从,但是只记录了奖励和数量的步骤,并且错误指标都是NAN,
memory = SequentialMemory(limit=1000000, window_length=WINDOW_LENGTH)
processor = AtariProcessor()
policy = LinearAnnealedPolicy(EpsGreedyQPolicy(), attr='eps', value_max=1., value_min=.1, value_test=.05,nb_steps=1000000)
dqn = DQNAgent(model=model1, nb_actions=nb_actions, policy=policy, memory=memory,
processor=processor, nb_steps_warmup=50000, gamma=.99,
target_model_update=10000,train_interval=4, delta_clip=1.)
adamOptimizer = adam_v2.Adam(learning_rate=0.00025)
dqn.compile(adamOptimizer ,metrics=['mae'])
env_name = 'PongNoFrameskip-v4'
weights_filename = 'dqn_{}_weights.h5f'.format(env_name)
checkpoint_weights_filename = 'dqn_' + env_name + '_weights_{step}.h5f'
log_filename = 'dqn_{}_log.json'.format(env_name)
callbacks = [ModelIntervalCheckpoint(checkpoint_weights_filename, interval=250000)]
callbacks += [FileLogger(log_filename, interval=100)]
trainLog = dqn.fit(env, callbacks=callbacks, nb_steps=1750000, log_interval=10000)
我只让IT训练几千步为了显示,在 dqn _ {}。全是NAN,下面是JSON日志文件内容的屏幕截图
dqn代理训练日志文件
当打印回调历史记录键时,不包括损失和MAE
print(trainLog.history.keys())
输出:dict_keys(['emotive_reward','nb_episode_steps','nb_steps'])
Copied the codes over from https://github.com/keras-rl/keras-rl/blob/master/examples/dqn_atari.py but only the rewards and number of steps are logged and the error metrics are all NaN
memory = SequentialMemory(limit=1000000, window_length=WINDOW_LENGTH)
processor = AtariProcessor()
policy = LinearAnnealedPolicy(EpsGreedyQPolicy(), attr='eps', value_max=1., value_min=.1, value_test=.05,nb_steps=1000000)
dqn = DQNAgent(model=model1, nb_actions=nb_actions, policy=policy, memory=memory,
processor=processor, nb_steps_warmup=50000, gamma=.99,
target_model_update=10000,train_interval=4, delta_clip=1.)
adamOptimizer = adam_v2.Adam(learning_rate=0.00025)
dqn.compile(adamOptimizer ,metrics=['mae'])
env_name = 'PongNoFrameskip-v4'
weights_filename = 'dqn_{}_weights.h5f'.format(env_name)
checkpoint_weights_filename = 'dqn_' + env_name + '_weights_{step}.h5f'
log_filename = 'dqn_{}_log.json'.format(env_name)
callbacks = [ModelIntervalCheckpoint(checkpoint_weights_filename, interval=250000)]
callbacks += [FileLogger(log_filename, interval=100)]
trainLog = dqn.fit(env, callbacks=callbacks, nb_steps=1750000, log_interval=10000)
I only let it train for a few thousand steps just for show, and in the dqn_{}.log.json file the mean_q , the loss and the mae are all NaN, below is a screenshot of the json log file content
dqn agent training log file
and when the callbacks history keys are printed, loss and mae are not included
print(trainLog.history.keys())
output : dict_keys(['episode_reward', 'nb_episode_steps', 'nb_steps'])
发布评论
评论(1)
他们没有实施它(由于库是现在的档案库,因此可能不会实现它)。但是,我通过在第219行中的
keras-rl2/rl/core.py
修改源代码来解决此问题,或者在######之间添加代码。 ##
。我还添加了信息,以防万一。不用担心,这不会改变代理培训过程或行为,我们只是在检索其他信息。
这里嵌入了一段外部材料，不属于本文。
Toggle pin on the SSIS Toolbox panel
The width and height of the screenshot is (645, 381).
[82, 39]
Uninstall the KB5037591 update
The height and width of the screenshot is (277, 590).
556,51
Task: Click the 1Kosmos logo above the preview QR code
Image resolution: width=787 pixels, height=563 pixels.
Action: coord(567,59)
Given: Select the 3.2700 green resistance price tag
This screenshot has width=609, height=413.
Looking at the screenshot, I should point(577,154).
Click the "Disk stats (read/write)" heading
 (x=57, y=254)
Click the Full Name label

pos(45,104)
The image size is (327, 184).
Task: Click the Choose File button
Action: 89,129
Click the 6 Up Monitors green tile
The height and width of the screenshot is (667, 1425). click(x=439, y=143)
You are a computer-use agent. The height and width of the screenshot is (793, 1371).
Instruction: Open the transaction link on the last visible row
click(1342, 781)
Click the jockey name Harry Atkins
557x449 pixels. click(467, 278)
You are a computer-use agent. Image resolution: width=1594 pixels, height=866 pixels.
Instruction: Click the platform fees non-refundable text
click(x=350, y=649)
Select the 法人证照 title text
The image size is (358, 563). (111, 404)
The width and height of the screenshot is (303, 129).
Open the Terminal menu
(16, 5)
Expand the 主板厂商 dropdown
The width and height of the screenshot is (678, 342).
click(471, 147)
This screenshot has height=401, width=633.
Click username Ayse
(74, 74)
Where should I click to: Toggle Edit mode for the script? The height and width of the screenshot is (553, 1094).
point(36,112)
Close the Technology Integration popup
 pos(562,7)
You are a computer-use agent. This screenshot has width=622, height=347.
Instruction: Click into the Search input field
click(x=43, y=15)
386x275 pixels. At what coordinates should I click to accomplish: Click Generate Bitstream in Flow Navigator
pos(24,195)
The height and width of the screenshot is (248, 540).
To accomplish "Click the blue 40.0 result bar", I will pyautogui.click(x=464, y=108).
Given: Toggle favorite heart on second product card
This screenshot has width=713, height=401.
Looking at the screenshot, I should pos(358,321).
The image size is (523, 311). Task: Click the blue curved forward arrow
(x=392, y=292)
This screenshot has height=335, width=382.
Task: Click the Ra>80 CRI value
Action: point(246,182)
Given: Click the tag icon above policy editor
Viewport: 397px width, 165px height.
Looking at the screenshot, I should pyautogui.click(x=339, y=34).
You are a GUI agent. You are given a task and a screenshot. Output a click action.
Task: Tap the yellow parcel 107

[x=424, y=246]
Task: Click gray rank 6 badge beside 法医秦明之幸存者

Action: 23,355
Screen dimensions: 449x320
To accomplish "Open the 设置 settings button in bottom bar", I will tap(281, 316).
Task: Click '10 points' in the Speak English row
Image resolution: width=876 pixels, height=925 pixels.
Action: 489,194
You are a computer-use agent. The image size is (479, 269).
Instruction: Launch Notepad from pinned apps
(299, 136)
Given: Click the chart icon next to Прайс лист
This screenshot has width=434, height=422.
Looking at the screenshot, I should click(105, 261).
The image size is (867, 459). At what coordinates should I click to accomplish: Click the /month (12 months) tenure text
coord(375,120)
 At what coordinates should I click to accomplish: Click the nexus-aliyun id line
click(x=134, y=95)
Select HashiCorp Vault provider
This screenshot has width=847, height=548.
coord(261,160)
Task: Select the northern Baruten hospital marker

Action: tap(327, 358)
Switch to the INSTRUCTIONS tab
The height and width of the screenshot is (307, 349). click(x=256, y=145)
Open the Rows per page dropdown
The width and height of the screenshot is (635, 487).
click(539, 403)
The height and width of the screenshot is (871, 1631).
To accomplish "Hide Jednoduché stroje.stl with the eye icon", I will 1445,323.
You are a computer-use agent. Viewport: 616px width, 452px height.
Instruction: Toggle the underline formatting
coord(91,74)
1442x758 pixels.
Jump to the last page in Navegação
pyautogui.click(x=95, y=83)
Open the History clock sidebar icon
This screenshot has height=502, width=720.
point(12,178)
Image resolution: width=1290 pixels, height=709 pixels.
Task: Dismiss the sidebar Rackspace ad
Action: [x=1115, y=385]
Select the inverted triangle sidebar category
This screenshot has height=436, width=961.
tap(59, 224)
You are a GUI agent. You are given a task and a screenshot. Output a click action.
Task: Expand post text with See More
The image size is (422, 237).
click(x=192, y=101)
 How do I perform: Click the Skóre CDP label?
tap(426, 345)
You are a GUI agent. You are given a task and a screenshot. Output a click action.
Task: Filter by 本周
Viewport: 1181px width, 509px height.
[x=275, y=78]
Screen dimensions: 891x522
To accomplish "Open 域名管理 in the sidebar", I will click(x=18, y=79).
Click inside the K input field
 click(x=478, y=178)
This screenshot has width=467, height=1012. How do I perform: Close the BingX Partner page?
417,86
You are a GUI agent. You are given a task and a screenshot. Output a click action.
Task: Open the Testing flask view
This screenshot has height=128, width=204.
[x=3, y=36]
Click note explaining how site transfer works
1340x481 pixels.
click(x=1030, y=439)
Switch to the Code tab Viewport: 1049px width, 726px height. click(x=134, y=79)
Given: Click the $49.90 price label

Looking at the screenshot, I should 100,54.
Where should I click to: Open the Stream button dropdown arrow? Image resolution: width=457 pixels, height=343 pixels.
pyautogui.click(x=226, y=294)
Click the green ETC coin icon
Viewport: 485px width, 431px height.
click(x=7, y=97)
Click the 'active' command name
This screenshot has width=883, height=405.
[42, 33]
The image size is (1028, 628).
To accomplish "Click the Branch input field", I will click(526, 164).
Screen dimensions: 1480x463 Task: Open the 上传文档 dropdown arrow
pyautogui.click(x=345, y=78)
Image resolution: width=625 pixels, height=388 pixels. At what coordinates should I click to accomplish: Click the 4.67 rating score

They didn't implemented it (and probably won't since the library is now archive). However, I solve this by modifying the source code at
keras-rl2/rl/core.py
in line 219 or something, add the code i put in between the########
.I also added the info just in case. Don't worry, this won't modify the agents training process or behavior, we are just retrieving additional information.